■ **Task to carry out**
The range runs from the line containing "How do I perform: Open the Weibo icon link?" to the last line of the entries. Restate those lines word for word, without the pictures.

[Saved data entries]

====================

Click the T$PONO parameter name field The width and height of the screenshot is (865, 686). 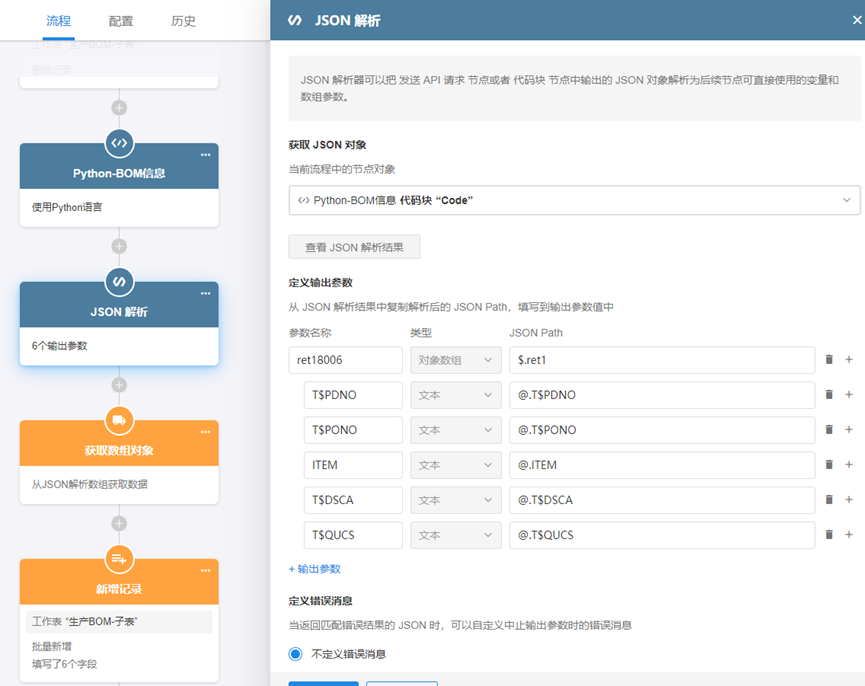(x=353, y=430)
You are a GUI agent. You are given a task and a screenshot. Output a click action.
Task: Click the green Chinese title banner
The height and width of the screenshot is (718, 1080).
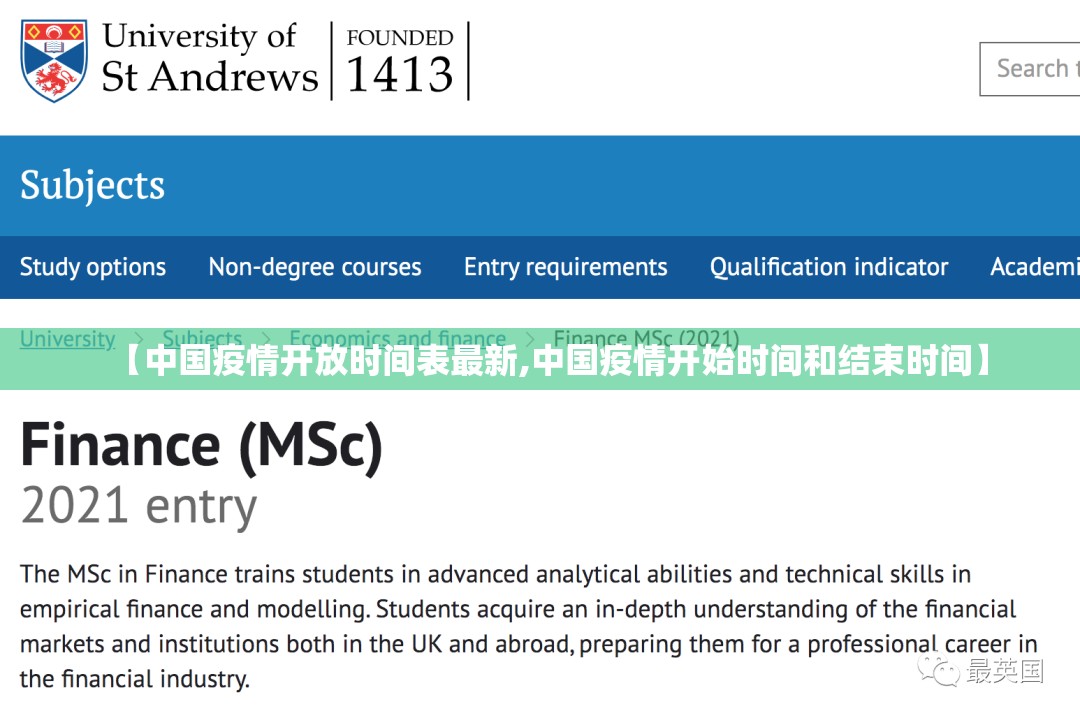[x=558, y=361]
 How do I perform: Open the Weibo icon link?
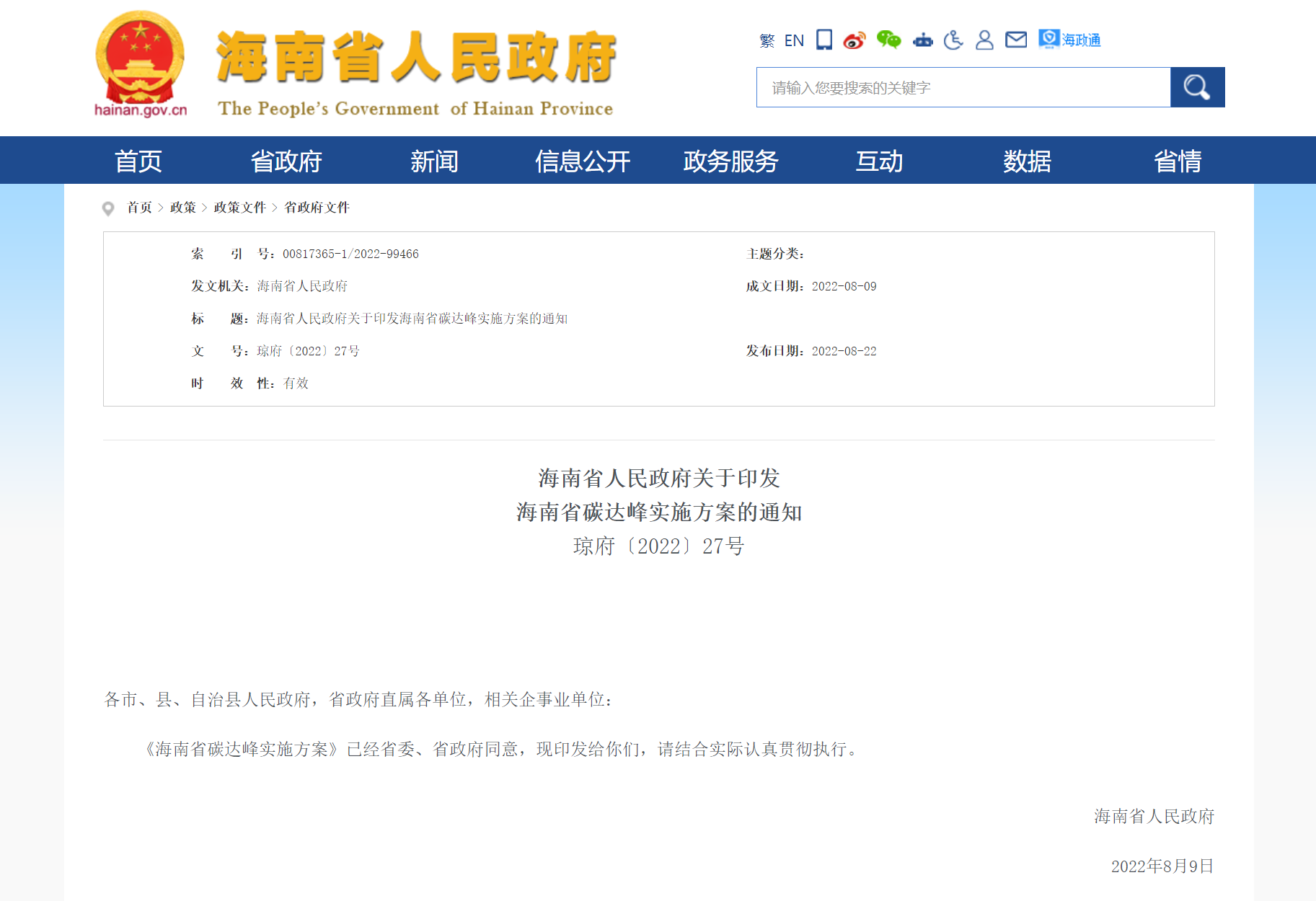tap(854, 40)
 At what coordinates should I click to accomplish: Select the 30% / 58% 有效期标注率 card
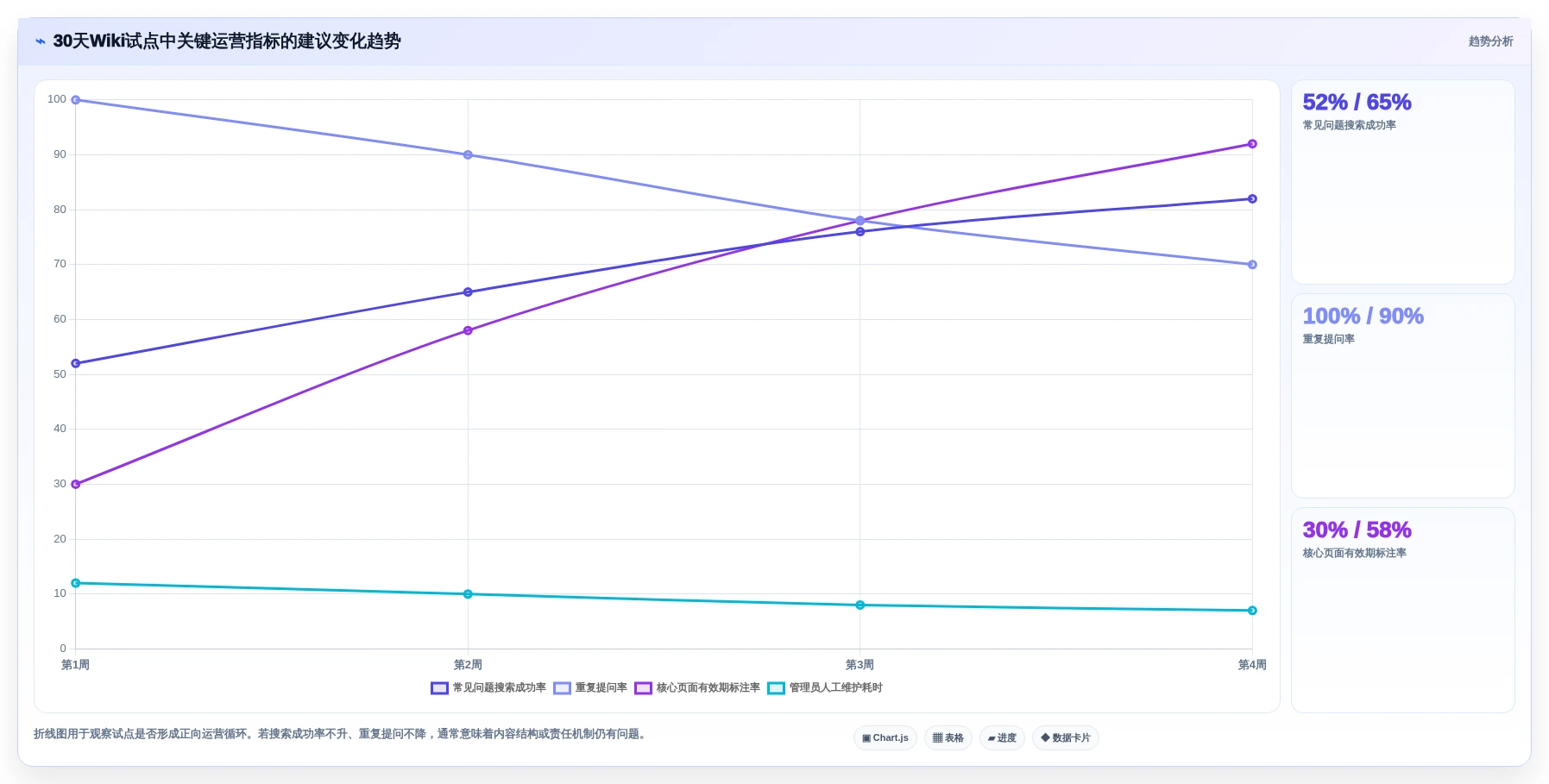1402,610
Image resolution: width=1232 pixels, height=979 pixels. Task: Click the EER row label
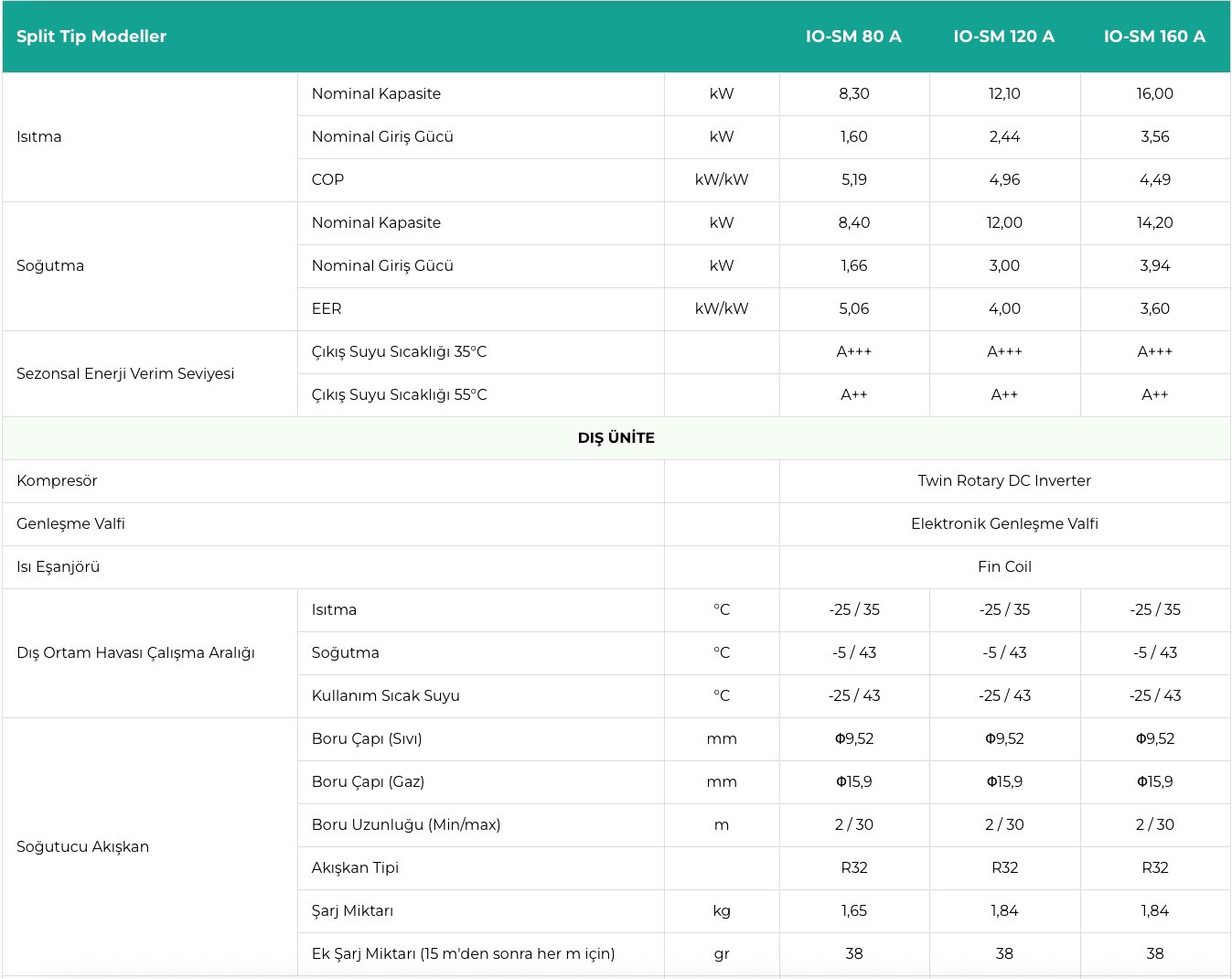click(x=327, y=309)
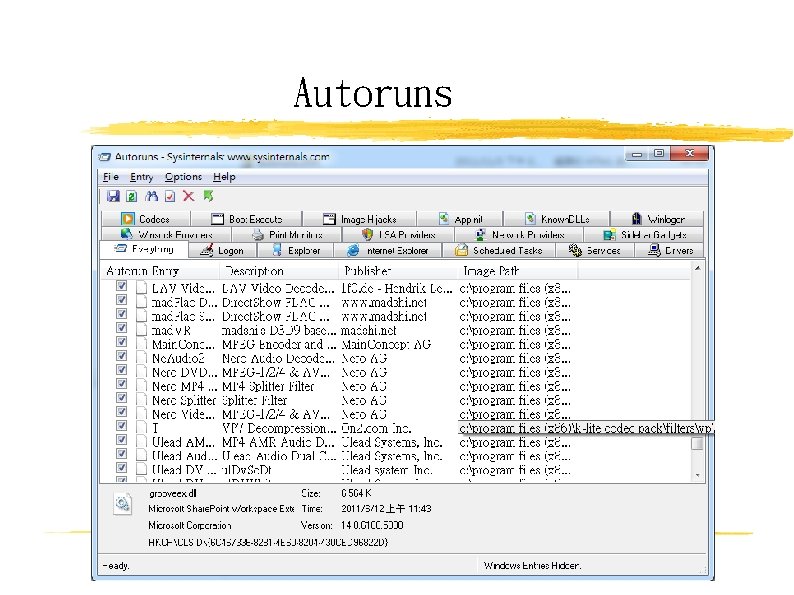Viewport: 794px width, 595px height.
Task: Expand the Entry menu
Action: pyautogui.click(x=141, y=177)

====================

■ **Reply**
 How do I perform: Open the Weibo icon link?
tap(854, 40)
 At what coordinates should I click to accomplish: Select the 30% / 58% 有效期标注率 card
1402,610
Image resolution: width=1232 pixels, height=979 pixels. Task: Click the EER row label
click(x=327, y=309)
Viewport: 794px width, 595px height.
Task: Expand the Entry menu
Action: pyautogui.click(x=141, y=177)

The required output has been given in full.